* What the task asks
Every line of the data below that holds the string "agent" needs to be reported.

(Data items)
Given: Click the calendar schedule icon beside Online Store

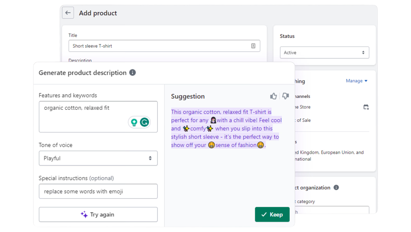Looking at the screenshot, I should point(366,107).
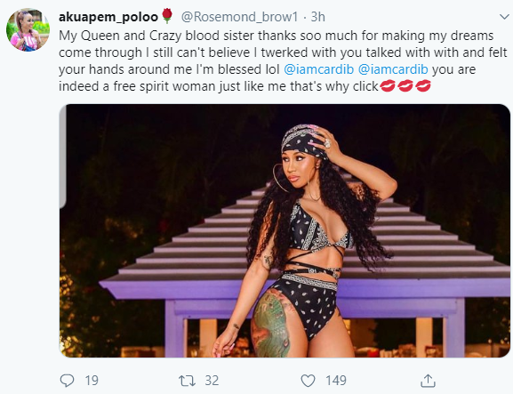Click the tweet text starting "My Queen and Crazy"
Viewport: 513px width, 394px height.
[283, 60]
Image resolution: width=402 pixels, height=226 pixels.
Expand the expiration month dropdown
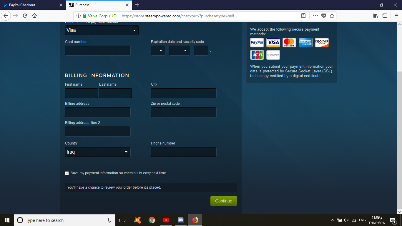tap(158, 51)
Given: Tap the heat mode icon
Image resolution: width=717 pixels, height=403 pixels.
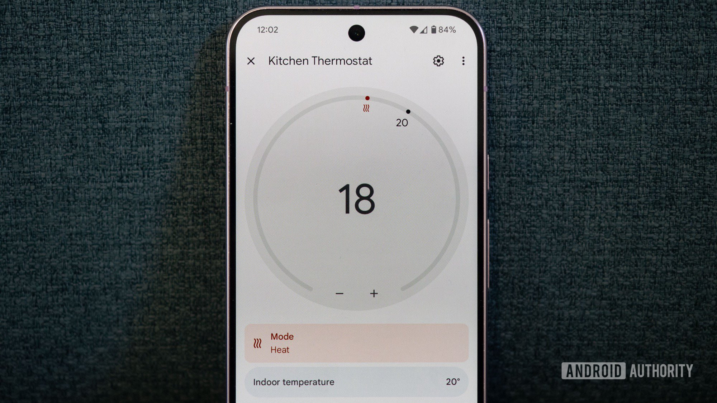Looking at the screenshot, I should pos(257,342).
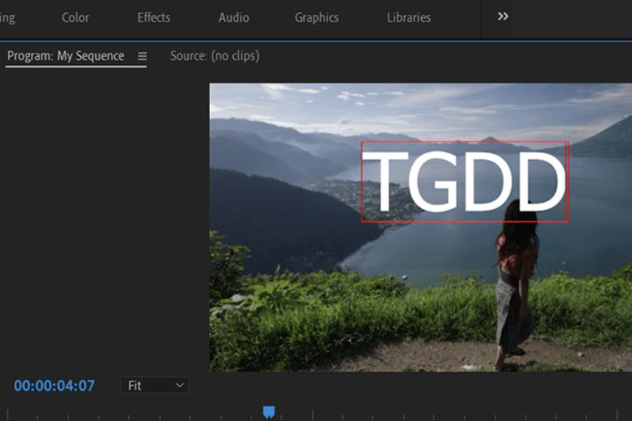The height and width of the screenshot is (421, 632).
Task: Switch to the Color workspace
Action: 75,18
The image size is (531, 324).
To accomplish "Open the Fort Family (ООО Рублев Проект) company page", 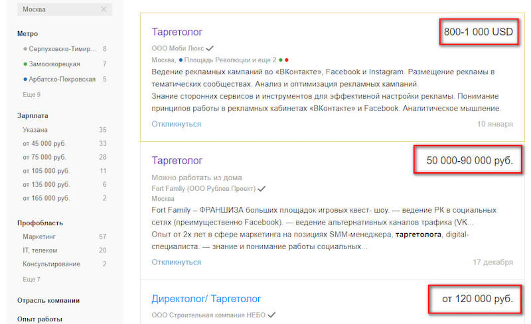I will coord(203,188).
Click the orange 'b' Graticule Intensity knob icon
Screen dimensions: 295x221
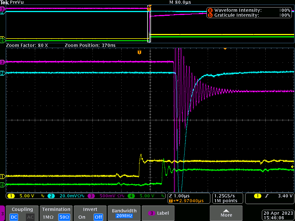(210, 15)
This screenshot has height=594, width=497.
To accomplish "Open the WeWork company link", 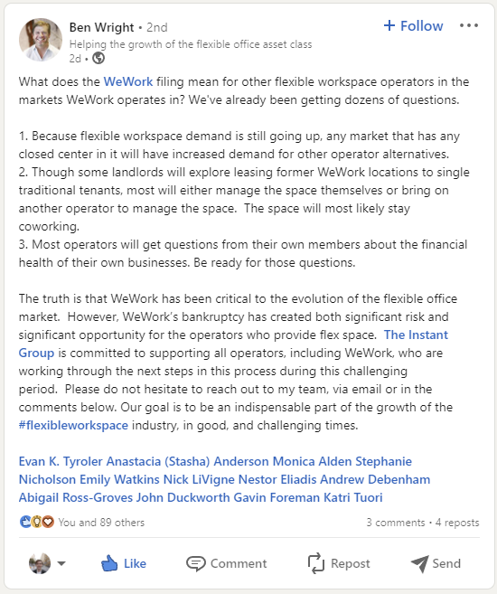I will click(x=128, y=81).
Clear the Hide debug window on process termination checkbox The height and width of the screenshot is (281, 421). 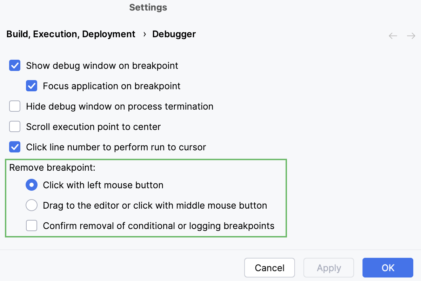pyautogui.click(x=15, y=106)
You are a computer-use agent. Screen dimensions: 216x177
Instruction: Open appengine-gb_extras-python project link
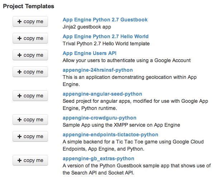pos(99,158)
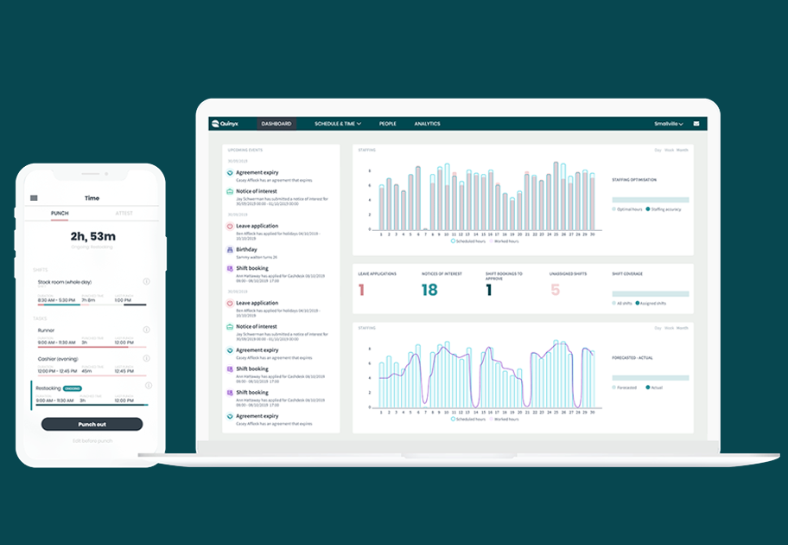Image resolution: width=788 pixels, height=545 pixels.
Task: Click the Agreement expiry event icon
Action: point(231,172)
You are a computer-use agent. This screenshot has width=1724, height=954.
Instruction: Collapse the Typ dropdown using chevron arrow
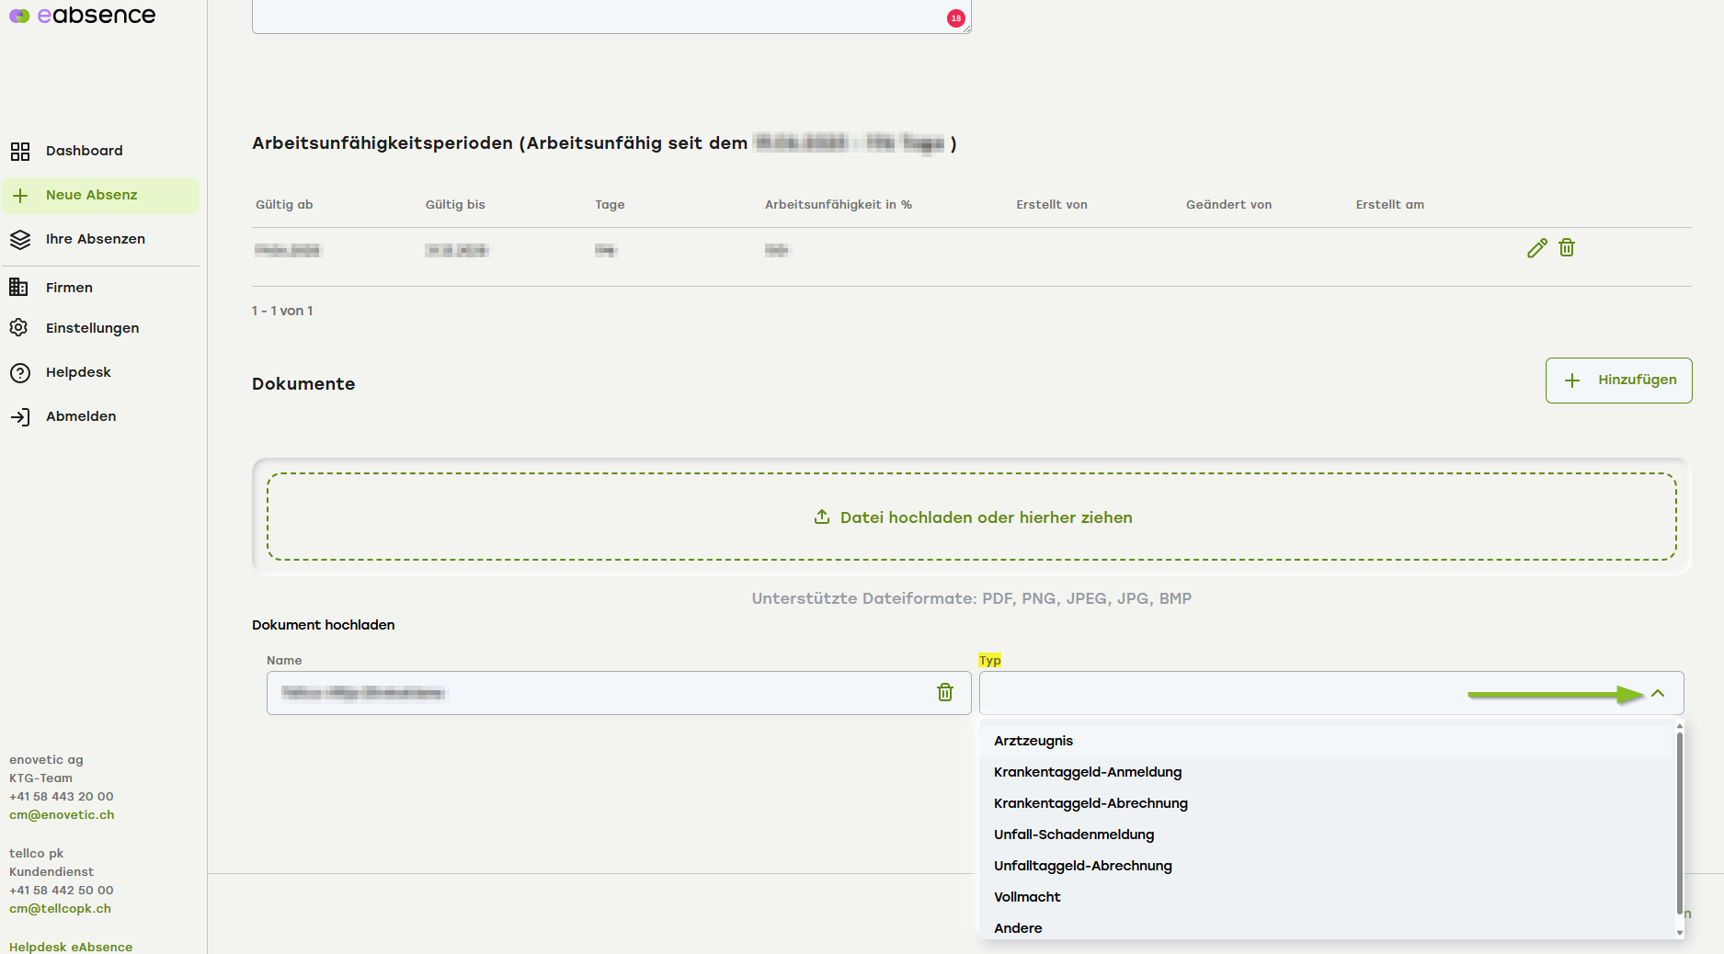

* Written answer
You are a computer-use agent. Screen dimensions: 216x177
You are a computer-use agent. This screenshot has width=1724, height=954.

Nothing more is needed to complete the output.